I. Qu’est-ce qu’une religion antique ?


Une religion polythéiste, comprenant des strates très
anciennes ; mais qui consiste également en un système ouvert qui
s’enrichit de nouvelles divinités.
Une religion ritualiste. Ni révélée, ni dogmatique. Ce qui
compte, c’est l’exactitude de la cérémonie religieuse. Il n’existe
pas de définition intangible, ni d’écrits à la religiosité sacrée. Bien
sûr, existence de croyances, mais beaucoup de marges
l’interprétation, notamment personnelle. Grandes diversités. > pas
de corpus dogmatique par écrit. Mais pas de variations personnelles
dans les rites et leurs accomplissements.

religio : scrupule (avec lequel on exécute le rite)

Une religion publique, communautaire. Pas essentiellement


pratiquée pour le salut de chacun. Représentants du peuple (prêtres
et magistrats) pour la communauté étatique. Prières et sacrifices
pour la gloire et la prospérité de Rome, en parallèle de
l’expansion quasi continue de celle-ci (entre -753 et -506, la Cité
État a multiplié sa surface par 12, voire 15). Facteur identitaire
très fort. C’est moins l’individu que la communauté/collectivité qui
compte dans cette pratique religieuse.

Pratique privée ? Certainement, mais très peu de renseignements


nous sont parvenus. Privilégiait sans doute la présence masculine
(pater familias), en quelque sorte comme le prêtre de chaque foyer.

Une religion sélective dans son public, exclusive. Ne


comptaient que les citoyens romains mâles, et marginalement les
femmes et filles de citoyens. Pas de place pour les étrangers et les
esclaves (période républicaine offrira la possibilité de
l’affranchissement). Religion d’un état impérialiste et sûr de lui.

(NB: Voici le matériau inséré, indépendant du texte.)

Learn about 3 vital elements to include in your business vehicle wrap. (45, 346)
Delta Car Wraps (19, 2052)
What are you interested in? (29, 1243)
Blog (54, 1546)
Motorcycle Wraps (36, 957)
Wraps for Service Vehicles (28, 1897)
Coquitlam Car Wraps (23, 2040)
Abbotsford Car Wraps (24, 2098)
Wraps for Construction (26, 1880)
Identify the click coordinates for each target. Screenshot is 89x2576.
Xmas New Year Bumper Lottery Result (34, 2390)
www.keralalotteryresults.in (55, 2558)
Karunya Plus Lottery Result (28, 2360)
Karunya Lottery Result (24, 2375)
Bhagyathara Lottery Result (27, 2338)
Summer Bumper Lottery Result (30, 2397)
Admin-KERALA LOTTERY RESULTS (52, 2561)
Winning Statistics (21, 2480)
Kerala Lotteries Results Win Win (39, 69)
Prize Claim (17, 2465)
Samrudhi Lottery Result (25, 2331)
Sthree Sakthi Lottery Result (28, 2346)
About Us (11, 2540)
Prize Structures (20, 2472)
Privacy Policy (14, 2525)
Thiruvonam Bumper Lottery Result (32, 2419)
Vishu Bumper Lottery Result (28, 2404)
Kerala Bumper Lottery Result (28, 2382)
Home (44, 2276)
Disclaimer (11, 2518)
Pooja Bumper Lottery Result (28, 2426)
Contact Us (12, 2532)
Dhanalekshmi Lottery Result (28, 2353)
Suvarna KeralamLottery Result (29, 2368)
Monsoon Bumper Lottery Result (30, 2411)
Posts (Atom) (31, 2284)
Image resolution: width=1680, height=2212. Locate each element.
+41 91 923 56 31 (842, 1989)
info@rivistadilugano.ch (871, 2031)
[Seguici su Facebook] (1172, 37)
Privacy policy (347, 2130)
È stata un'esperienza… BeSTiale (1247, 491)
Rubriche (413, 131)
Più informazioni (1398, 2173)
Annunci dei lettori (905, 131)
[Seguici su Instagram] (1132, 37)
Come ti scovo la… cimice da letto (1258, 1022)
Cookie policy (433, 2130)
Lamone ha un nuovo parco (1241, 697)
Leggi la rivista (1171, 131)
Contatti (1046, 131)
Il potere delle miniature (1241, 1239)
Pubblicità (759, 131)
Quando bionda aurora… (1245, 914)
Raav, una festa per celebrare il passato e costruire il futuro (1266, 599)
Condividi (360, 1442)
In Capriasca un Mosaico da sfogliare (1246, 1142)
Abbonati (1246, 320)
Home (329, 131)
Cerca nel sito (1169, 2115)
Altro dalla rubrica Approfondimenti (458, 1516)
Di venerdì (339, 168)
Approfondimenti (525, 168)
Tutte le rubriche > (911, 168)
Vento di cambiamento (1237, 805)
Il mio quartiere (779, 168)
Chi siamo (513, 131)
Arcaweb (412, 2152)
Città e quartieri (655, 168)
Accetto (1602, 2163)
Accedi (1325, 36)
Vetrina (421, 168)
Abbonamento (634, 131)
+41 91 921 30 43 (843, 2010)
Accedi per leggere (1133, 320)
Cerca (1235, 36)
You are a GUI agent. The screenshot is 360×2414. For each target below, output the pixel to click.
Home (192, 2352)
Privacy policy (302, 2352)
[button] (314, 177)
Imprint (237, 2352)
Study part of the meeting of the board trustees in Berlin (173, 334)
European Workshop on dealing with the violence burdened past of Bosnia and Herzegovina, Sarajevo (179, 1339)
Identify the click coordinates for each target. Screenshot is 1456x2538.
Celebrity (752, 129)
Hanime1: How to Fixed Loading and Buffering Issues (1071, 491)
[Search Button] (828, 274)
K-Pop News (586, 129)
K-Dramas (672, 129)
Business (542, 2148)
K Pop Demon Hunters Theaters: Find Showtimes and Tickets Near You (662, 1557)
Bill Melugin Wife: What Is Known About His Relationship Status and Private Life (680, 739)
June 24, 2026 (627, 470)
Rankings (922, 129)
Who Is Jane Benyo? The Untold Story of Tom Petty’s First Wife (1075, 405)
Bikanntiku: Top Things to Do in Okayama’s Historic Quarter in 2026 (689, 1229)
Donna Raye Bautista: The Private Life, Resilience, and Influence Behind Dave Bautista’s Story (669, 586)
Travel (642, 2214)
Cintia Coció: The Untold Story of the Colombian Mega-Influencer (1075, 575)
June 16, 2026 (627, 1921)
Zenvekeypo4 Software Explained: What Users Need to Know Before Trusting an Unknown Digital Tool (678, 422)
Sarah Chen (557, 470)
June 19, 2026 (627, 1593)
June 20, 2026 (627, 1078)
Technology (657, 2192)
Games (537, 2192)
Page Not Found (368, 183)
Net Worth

II. La part latine de la religion romaine


Particularité de la langue.
Région du Latium (limité au nord par le Tibre (et l’Anio). Cités
étrusques au nord, Carre et Veies ; frontière.

Cité = ville + territoire = Cité État

Ouest maritime, au sud jusqu’au Cap Circé, à l’est montagnes.


Centre géographique : les Lacs Albins. Région existante avant la
naissance de Rome.
XIe avant JC, vestiges religieux comme l’Urne Cabane en
terre cuite, cendres, à l’image de l’habitat du mort. Rite qui ne
concerne que les personnalités importantes, homes et femmes, long
à réaliser. Forme de survie dans l’au-delà, incinération qui apporte
une forme d’héroïsation. Rite religieux élaboré. (Indices sur les
structures sociologiques, sur la hiérarchie). Miniatures de vaisselles,
d’armes. Enterrées avec soin.
> Communauté latine perceptible, identifiable par le
rite funéraire. Arrivée des Latins au Latium vers 2000, 2500
avant JC.
Éléments indo-européens dans les rites primitifs.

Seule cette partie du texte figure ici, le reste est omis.